Um dos nomes mais conhecidos dessa estratégia é o sargento Tyler Butterworth, que ganhou notoriedade ao produzir vídeos bem-humorados enquanto atuava como recrutador. Com milhões de seguidores, ele passou a defender que histórias pessoais têm mais impacto do que mensagens institucionais padronizadas.
Segundo militares envolvidos no projeto, o objetivo central é humanizar a farda. O humor aparece como ferramenta-chave, apresentando soldados como pessoas comuns, que erram, brincam e compartilham vivências reais, quebrando a imagem de rigidez permanente associada à carreira.
A guinada ganhou força após fracassos em campanhas milionárias. Mesmo com um orçamento de marketing bilionário, parcerias com celebridades não entregaram resultados.
Em contraste, iniciativas menores mostraram desempenho expressivo. O programa “Creative Reserve”, testado em 2025, treinou soldados para produzir conteúdo próprio. Uma ação comemorativa pelos 250 anos da instituição alcançou 40 milhões de pessoas e atraiu 72 mil novos seguidores, triplicando a média de campanhas anteriores.
A presença crescente nas redes também trouxe desafios. O TikTok, principal vitrine junto ao público jovem, é proibido em dispositivos governamentais desde 2020 por razões de segurança, levando militares a publicar conteúdos a partir de celulares pessoais, em uma área cinzenta das regras.

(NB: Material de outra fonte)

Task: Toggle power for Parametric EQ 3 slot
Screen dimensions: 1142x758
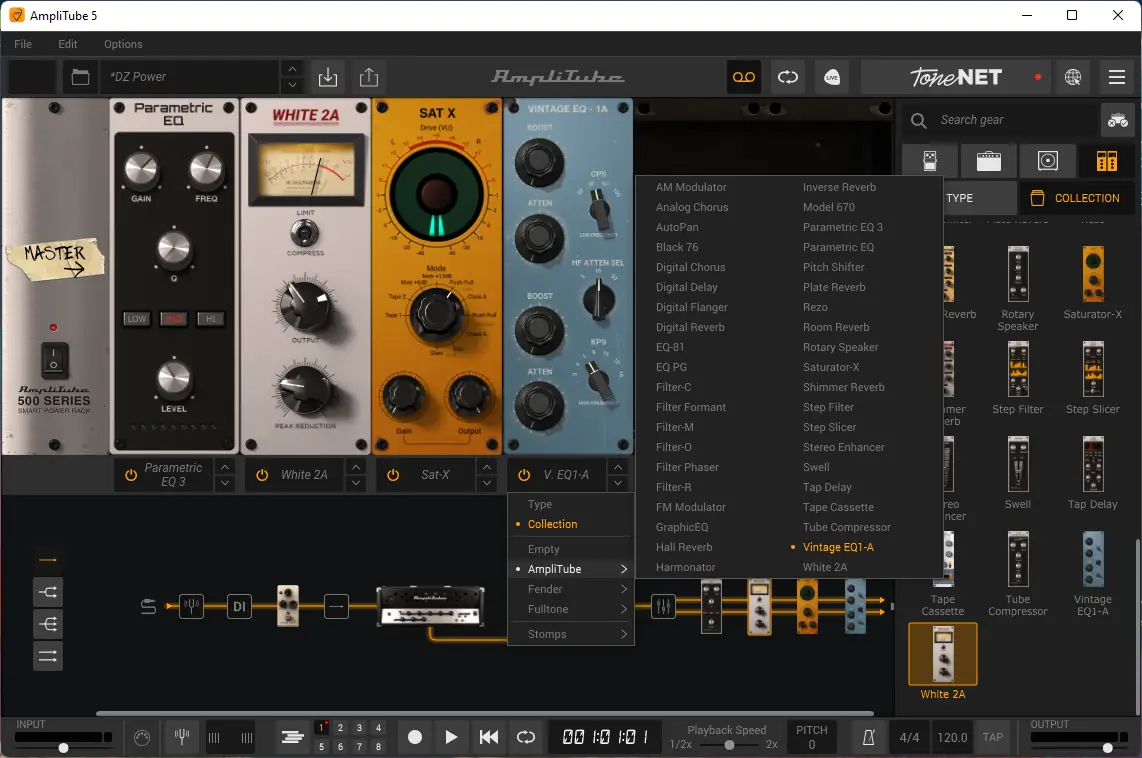Action: click(x=131, y=475)
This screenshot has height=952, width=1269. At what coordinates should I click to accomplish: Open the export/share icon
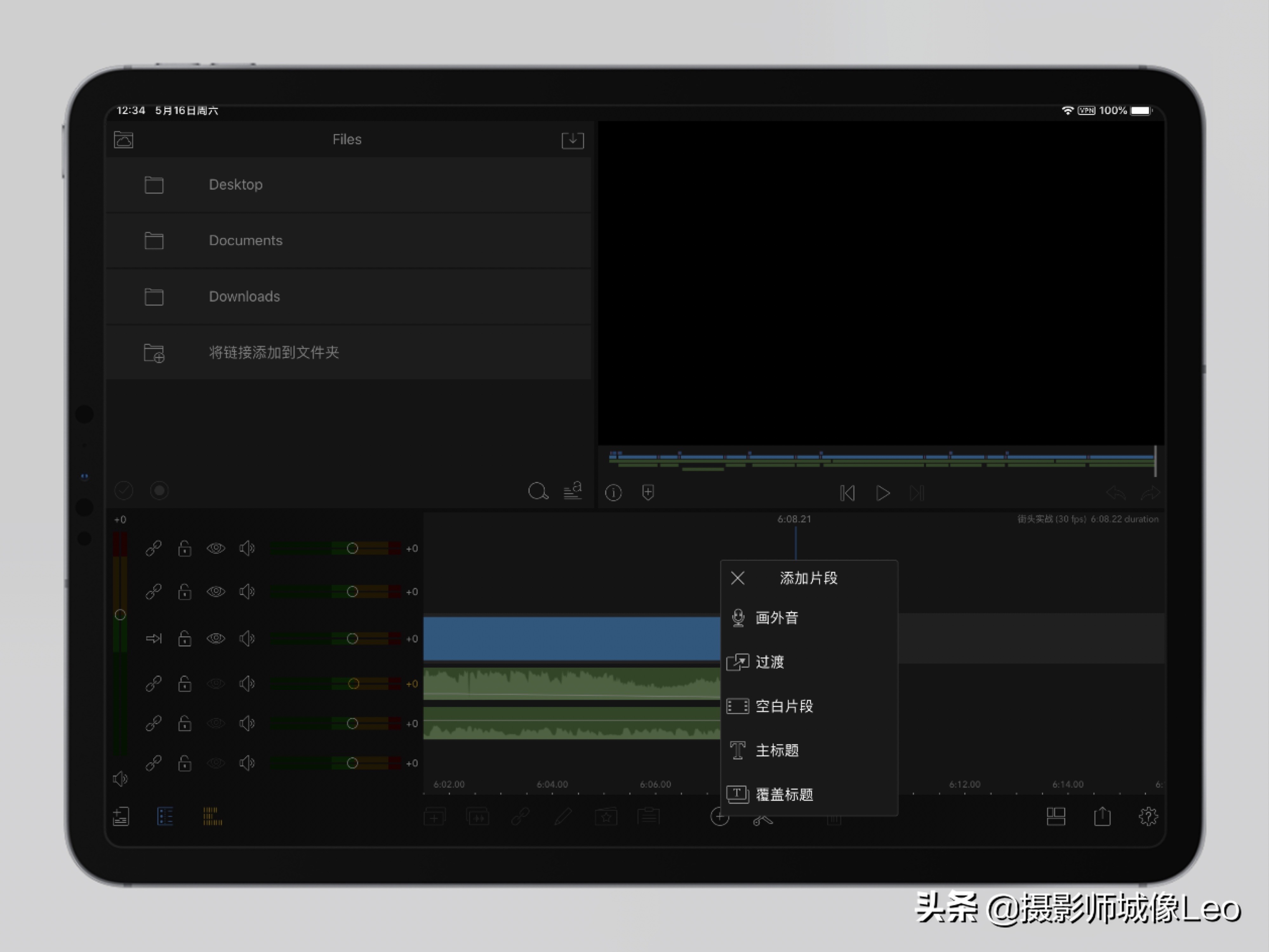(x=1103, y=816)
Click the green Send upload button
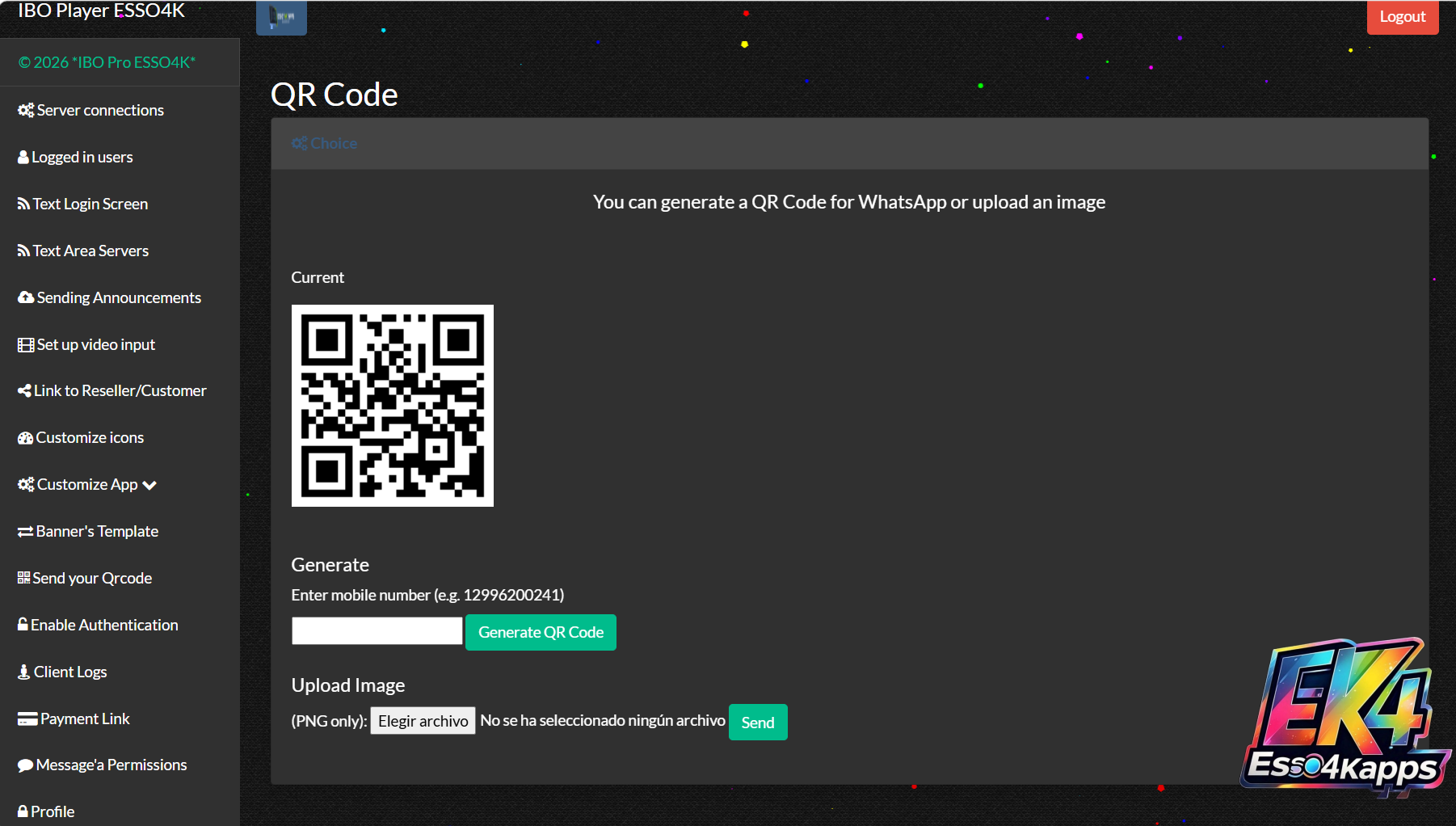 coord(758,723)
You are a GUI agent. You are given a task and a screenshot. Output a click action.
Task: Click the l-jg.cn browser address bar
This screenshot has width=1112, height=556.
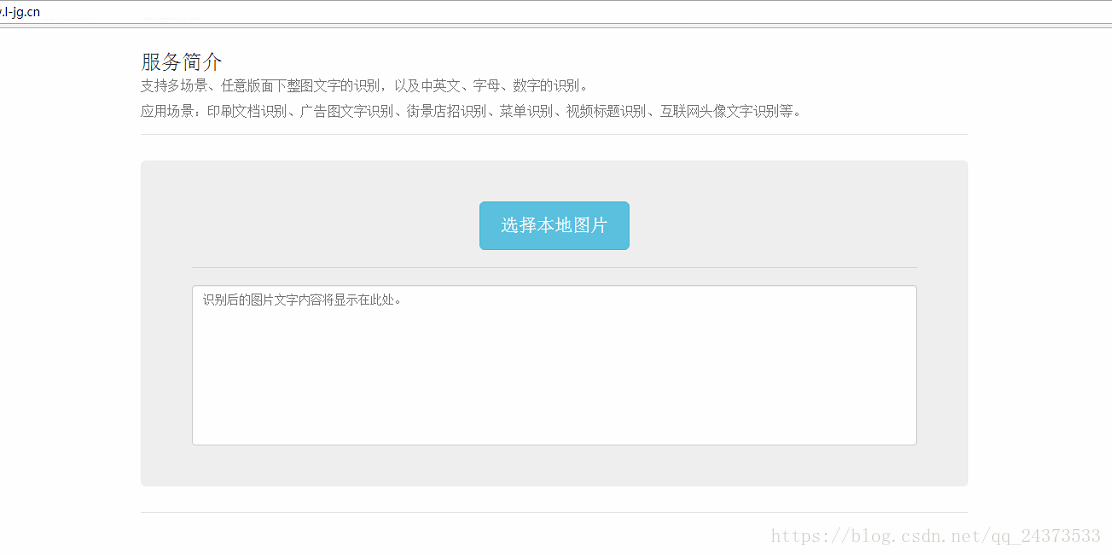[x=556, y=13]
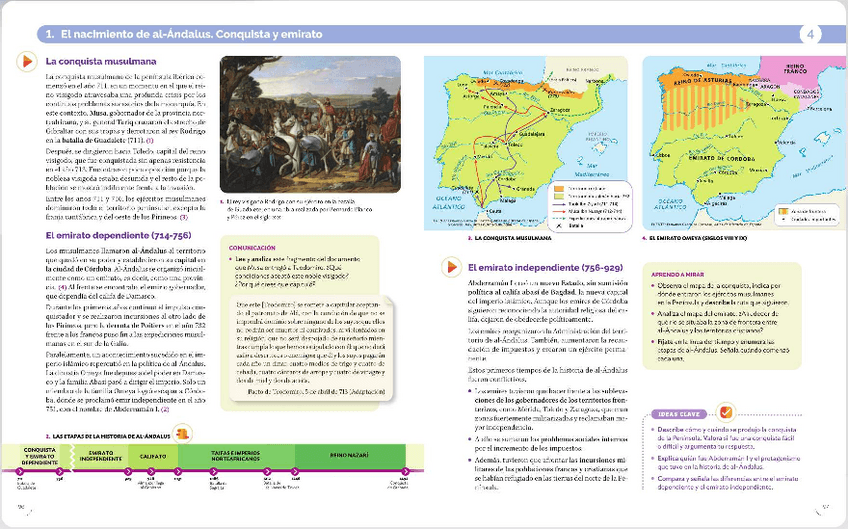Open the La conquista musulmana map
The image size is (848, 529).
[526, 143]
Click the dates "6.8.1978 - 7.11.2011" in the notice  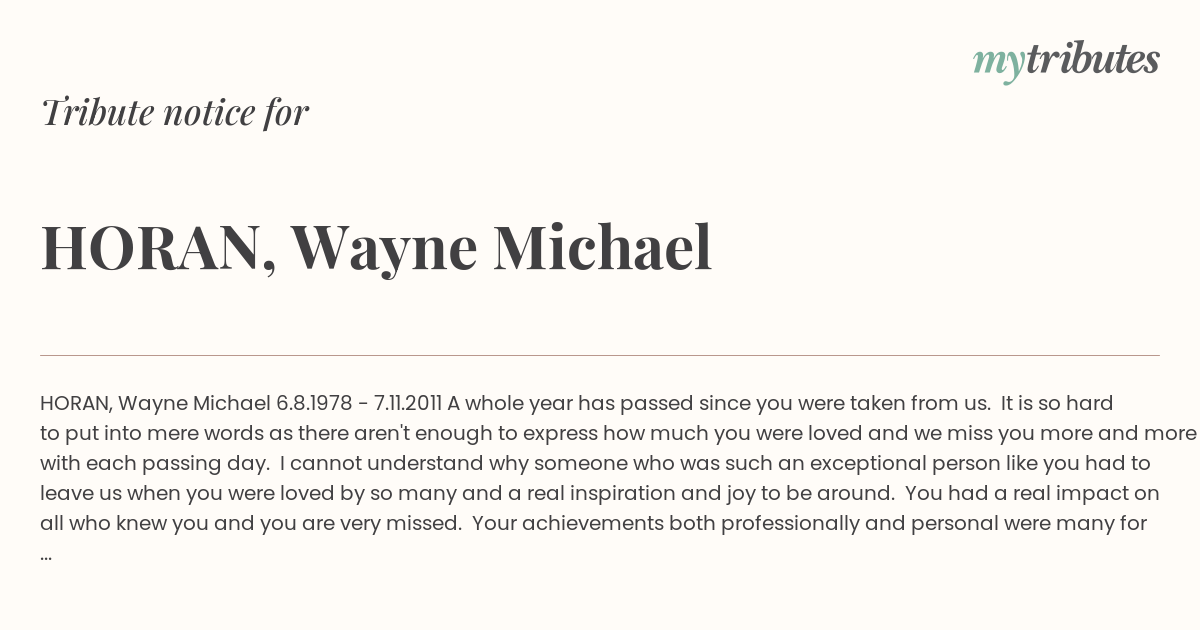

Além disso, surgem dilemas éticos ligados à monetização. Muitos soldados-influenciadores não recebem pagamento direto da instituição, mas podem ganhar com as plataformas. Para evitar conflitos, alguns optam por doar os valores arrecadados a organizações que apoiam famílias militares.
Ao ampliar convites a criadores civis ligados a fitness, esportes radicais e estilo de vida, o Exército aposta que relatos autênticos, baseados em experiências reais ao lado de soldados, consigam despertar interesse em jovens que, até pouco tempo atrás, não considerariam seguir carreira militar.